Забавно, что и внутри дворцы Неаполя устроены особо. В европейской традиции и у нас – в дворцовых жилых ансамблях – всегда есть ряд парадных комнат, общих для жителей всего дома. И затем их сменяют покои – личные комнаты каждого из членов семьи. В Неаполе «высокий дом» обычно делится на четыре части. Квартиери – так называют помещения каждого из жителей дома, который занимает его изолированную четверть, расположенную на нескольких этажах. Семейная молельня, в которой ведутся ежедневные богослужения, объединяет жителей на время мессы. Двор – возможность обсудить хозяйственные вопросы. Эта практика погубила многие архитектурные творения: некоторые из хозяев содержали квартиери в порядке, другие не считали нужным это делать. Так два «дома» из дворца Санфеличе простояли многие десятилетия и вовсе бесхозными, что не могло не сказаться на общем состоянии дворца начала XVIII столетия…
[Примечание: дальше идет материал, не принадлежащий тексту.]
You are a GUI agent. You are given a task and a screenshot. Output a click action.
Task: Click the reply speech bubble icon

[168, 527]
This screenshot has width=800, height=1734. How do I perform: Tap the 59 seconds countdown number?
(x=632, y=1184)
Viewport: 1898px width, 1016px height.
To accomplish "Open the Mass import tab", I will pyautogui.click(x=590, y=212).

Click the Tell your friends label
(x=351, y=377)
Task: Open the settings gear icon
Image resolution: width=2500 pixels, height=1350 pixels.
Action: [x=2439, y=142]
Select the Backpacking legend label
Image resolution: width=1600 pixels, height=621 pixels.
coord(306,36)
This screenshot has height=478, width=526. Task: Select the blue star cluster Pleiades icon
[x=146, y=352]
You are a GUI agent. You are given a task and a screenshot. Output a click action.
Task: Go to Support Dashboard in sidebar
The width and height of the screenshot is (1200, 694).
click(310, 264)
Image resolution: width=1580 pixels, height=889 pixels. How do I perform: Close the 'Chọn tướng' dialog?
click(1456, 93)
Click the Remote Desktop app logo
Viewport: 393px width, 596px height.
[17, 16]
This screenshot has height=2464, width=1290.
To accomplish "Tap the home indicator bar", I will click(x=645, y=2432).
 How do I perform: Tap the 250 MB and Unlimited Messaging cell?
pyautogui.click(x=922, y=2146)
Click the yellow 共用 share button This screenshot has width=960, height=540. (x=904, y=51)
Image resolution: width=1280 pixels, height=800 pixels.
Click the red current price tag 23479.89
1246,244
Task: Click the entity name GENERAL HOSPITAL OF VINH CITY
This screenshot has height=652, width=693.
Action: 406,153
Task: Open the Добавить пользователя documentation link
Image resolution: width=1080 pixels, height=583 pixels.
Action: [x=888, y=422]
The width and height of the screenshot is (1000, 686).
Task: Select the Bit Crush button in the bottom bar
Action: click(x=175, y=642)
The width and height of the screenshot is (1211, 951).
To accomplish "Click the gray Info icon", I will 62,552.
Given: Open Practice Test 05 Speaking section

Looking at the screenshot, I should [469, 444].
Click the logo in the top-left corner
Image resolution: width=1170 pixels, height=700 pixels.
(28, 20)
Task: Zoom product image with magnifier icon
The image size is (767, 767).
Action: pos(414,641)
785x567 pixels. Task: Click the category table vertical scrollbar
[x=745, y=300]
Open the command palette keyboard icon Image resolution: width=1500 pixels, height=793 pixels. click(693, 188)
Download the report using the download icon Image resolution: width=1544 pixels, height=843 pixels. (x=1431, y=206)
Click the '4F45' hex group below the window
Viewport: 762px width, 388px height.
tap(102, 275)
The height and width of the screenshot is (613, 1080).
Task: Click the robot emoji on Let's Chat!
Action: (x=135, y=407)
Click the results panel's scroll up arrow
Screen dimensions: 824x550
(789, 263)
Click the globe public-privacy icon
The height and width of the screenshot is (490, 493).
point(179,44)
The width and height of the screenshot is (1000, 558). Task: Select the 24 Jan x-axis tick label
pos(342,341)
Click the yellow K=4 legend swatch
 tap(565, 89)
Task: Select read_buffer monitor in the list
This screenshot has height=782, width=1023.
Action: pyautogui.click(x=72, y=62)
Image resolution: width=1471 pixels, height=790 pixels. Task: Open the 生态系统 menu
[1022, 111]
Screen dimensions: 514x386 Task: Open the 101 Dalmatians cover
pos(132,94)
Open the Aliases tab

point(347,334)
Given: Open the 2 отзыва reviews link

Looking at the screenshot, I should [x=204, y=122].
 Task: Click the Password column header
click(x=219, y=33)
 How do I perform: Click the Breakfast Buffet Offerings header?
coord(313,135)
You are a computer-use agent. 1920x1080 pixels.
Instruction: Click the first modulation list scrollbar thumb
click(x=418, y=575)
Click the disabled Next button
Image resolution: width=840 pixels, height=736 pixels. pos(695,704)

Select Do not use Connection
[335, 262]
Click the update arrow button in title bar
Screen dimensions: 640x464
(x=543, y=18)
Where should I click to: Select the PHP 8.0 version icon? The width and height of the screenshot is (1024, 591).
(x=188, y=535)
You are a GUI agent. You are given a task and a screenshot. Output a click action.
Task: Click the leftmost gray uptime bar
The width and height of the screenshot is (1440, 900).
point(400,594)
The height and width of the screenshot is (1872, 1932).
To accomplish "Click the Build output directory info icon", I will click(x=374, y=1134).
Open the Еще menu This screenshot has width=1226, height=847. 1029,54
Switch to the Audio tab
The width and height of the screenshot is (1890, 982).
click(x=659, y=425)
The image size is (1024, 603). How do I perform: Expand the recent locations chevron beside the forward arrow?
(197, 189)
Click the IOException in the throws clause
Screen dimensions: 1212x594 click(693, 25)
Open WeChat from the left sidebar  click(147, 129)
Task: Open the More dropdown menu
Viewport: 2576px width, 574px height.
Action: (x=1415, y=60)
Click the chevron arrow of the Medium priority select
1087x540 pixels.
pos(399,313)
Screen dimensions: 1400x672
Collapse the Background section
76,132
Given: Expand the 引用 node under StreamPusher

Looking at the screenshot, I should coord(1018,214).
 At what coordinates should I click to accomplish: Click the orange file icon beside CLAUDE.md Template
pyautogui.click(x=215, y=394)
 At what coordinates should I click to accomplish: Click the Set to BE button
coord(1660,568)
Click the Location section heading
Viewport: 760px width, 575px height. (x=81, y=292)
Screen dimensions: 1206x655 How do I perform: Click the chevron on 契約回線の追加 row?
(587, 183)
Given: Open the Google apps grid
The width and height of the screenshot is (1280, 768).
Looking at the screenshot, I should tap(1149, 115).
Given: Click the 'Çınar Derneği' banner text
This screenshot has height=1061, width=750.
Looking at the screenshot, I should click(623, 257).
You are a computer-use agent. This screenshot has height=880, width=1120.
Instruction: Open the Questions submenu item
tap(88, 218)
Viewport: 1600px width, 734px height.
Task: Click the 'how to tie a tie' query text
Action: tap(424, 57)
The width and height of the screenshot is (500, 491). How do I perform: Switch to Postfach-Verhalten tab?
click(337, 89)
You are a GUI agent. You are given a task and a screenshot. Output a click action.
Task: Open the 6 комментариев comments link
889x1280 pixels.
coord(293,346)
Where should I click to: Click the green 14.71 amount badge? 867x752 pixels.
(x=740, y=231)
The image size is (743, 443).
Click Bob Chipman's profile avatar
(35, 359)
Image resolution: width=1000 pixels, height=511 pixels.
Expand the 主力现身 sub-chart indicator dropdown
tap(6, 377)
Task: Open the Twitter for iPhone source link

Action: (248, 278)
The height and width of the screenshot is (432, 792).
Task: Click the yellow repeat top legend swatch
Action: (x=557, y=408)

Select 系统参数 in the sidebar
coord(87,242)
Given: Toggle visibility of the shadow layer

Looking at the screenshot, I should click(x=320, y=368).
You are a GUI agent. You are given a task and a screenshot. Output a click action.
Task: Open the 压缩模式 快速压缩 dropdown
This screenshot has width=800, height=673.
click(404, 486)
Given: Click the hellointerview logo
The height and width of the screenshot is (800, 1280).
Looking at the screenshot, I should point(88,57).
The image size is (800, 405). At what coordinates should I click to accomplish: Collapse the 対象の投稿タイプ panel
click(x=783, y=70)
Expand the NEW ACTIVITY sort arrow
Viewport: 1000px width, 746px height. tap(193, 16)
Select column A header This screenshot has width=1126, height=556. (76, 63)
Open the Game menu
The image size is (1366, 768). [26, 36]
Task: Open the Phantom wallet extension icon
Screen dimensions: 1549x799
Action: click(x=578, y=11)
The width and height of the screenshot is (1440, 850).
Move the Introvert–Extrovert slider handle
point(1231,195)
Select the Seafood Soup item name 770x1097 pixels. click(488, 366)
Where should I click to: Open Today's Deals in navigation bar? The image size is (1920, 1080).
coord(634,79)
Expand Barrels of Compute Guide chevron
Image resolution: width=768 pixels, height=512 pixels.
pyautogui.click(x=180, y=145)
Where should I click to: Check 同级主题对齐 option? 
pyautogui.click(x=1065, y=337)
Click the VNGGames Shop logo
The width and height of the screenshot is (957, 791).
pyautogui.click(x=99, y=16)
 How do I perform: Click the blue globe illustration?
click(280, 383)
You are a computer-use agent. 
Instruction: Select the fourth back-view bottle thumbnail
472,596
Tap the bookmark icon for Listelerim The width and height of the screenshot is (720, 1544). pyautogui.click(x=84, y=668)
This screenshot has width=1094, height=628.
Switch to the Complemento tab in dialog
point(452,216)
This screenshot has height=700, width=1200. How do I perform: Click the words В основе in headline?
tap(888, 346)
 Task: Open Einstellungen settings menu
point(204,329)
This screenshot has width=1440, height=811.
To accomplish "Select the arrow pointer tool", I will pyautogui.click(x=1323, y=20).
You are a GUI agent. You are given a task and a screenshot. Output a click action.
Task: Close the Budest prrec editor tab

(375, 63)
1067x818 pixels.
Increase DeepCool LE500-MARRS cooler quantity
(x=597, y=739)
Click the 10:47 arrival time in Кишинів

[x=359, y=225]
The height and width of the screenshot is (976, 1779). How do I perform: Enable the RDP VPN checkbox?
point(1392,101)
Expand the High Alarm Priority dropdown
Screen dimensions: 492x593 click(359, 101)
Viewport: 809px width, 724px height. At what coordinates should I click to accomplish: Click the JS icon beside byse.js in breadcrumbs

Мы продолжали брести узкими улочками, заглядывать во дворы и даже открывать те двери, которые поддавались. Так мы нашли вход в церковь, которая почти что утонула в холме, и ход вел туда вниз, по ступеням. Кстати, даже не мы нашли! Такое сам не найдешь… Я в очередной раз проскользнула в щелку приоткрытой двери и вышла в первый частный двор. Он был совсем обыкновенным. Все двери его были плотно закрыты. Комнаты – спрятаны за кружевными занавесками. Ни шанса для любопытствующего. Забавно было только видеть дерево, которое росло ровно посередине, врываясь практически в интерьер, сквозь каменные плиты. И вроде бы нужно уже уходить, но во втором дворе я слышала голоса и мне было любопытно, чем теперь живет неаполитанский люд внутри своих владений. Надев маску заблудшей овечки, я напрямую отправилась на звуки человеческой речи и, можно сказать, ворвалась на частную территорию. В Америке в меня можно было бы и выстрелить.
Обширный двор был образован ворохом разнокалиберных построек (думаю, что еще до нашей эры тут уже одно к другому пристраивали). Приспосабливаясь к конфигурации холма, утопающего в пышной растительности, это пространство было настолько загадочным, что легко можно было себе вообразить: стоит только войти в одну из этих приземистых старых дверок и пройтись по узкому коридору достаточно долго, вполне возможно – окажешься где-нибудь на Тимбукту или в одной из одиночных камер тюрьмы Неаполя.
В этом дворе на обширных профессиональных козлах мужчины отмеряли сатин и резали его на полотнища метров по тридцать. Их было трое, и получалось у них ловко. Первый раскидывал штуку ткани на столе, второй наматывал отрез, и к моменту, когда отмеренная часть вот-вот должна была оказаться у того, кто с ножницами, он чуть постанывал. Видимо, это означало: «Внимание! Внимание!» Мужчины переглянулись между собой, потом со мной и… продолжили, будто меня тут не стояло. Я расслабилась и начала получать удовольствие от этого слаженного ритма простой физической работы, на пока еще ласковом весеннем солнце, в уютном, тихом, спрятанном ото всех мирке. Наверное, я все же злоупотребила законами местного гостеприимства. Тот, что разматывал ткань, посмотрел на меня пристально и спросил: «Ну что, Неаполь – это ведь тебе как театр?» Я улыбнулась. У меня театр вызывает несколько иные ассоциации. В попытке извиниться за свое пустое любопытство я честно сказала, что здесь очень красиво, но видно, что живется нелегко. Ребята подняли головы, на доли секунды замерли и вернулись к своей монотонной работе. Неожиданно тот, кто отмерял, уточнил: «Море видела?» Я ответила: «Да». Он серьезно кивнул. И я уже почти выскользнула из ворот, когда услышала голос третьего: «Вон там интересно!» И он махнул огромными стальными ножницами, указывая мне направление. Через их скверик можно было попасть прямо в неф древней церкви.
Это было как подарок – пройти чередой дворов, которые, казалось, с каждым шагом опускались все глубже и глубже под землю. Застройка здесь была настолько плотной, что внутри вторых дворов образовывались уже свои улицы и… даже церкви. Конечно, храм имел и центральный вход, но фасада у него все равно не существовало. Чтобы войти через его главные ворота, нужно было нырнуть под соседнюю арку, зайти в соседний двор и повернуть направо… Меня завораживает эта пустота местных церквей. После Рима и Флоренции, в которых религиозная жизнь еще теплится, и богатство приходов до сих пор поражает великолепием путешественника, церкви здесь, как брошенные на произвол судьбы гулкие дома, растерявшие все свои сокровища. Ни души… А там вроде иконка. У входа – распятие. Может, в нефе остался кусочек фрески, может, алтарь инкрустирован мрамором? Да нет, то подтеки на потолке и, если ближе присмотреться, очень плохая имитация раскраски под мрамор. И алтарь – не камень… Пышные, важные соборы – это нечто особое. Далекое. А то, что живет с тобой каждый день, – вот оно, твое настоящее. И у Неаполя, помимо non-f nito, одинаковых ведерок, джинсов и мопедов, есть еще и море. И Каморра.